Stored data
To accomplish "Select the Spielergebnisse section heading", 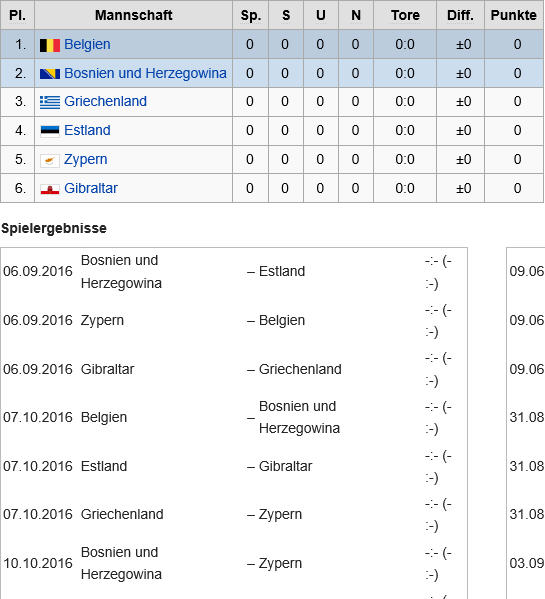I will coord(54,228).
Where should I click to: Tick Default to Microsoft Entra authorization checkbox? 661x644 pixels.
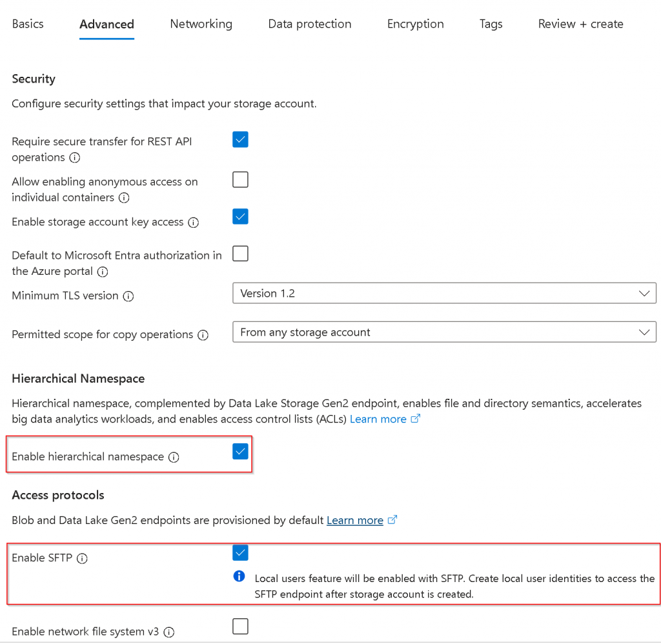pos(240,254)
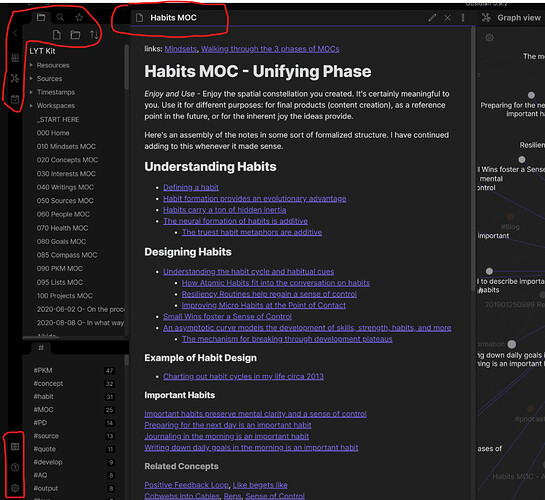The height and width of the screenshot is (500, 545).
Task: Filter by the #habit tag
Action: click(43, 396)
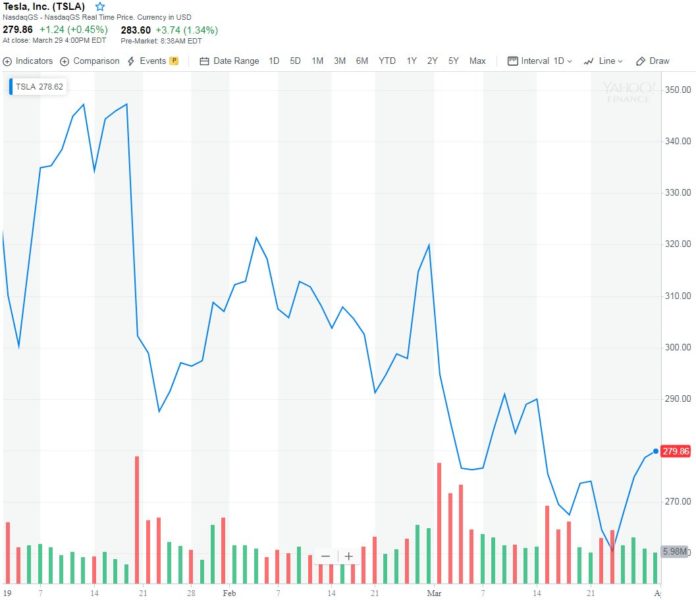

• _ASSIGNED TASK_
Transcribe exactly the lines from the one containing "Where should I" through the last line of the records above, and nothing else. Leave out the pictures.

• _TASK SOLUTION_
Where should I click to: Tick Default to Microsoft Entra authorization checkbox? 661x644 pixels.
pos(240,254)
The height and width of the screenshot is (500, 545).
Task: Filter by the #habit tag
Action: click(43, 396)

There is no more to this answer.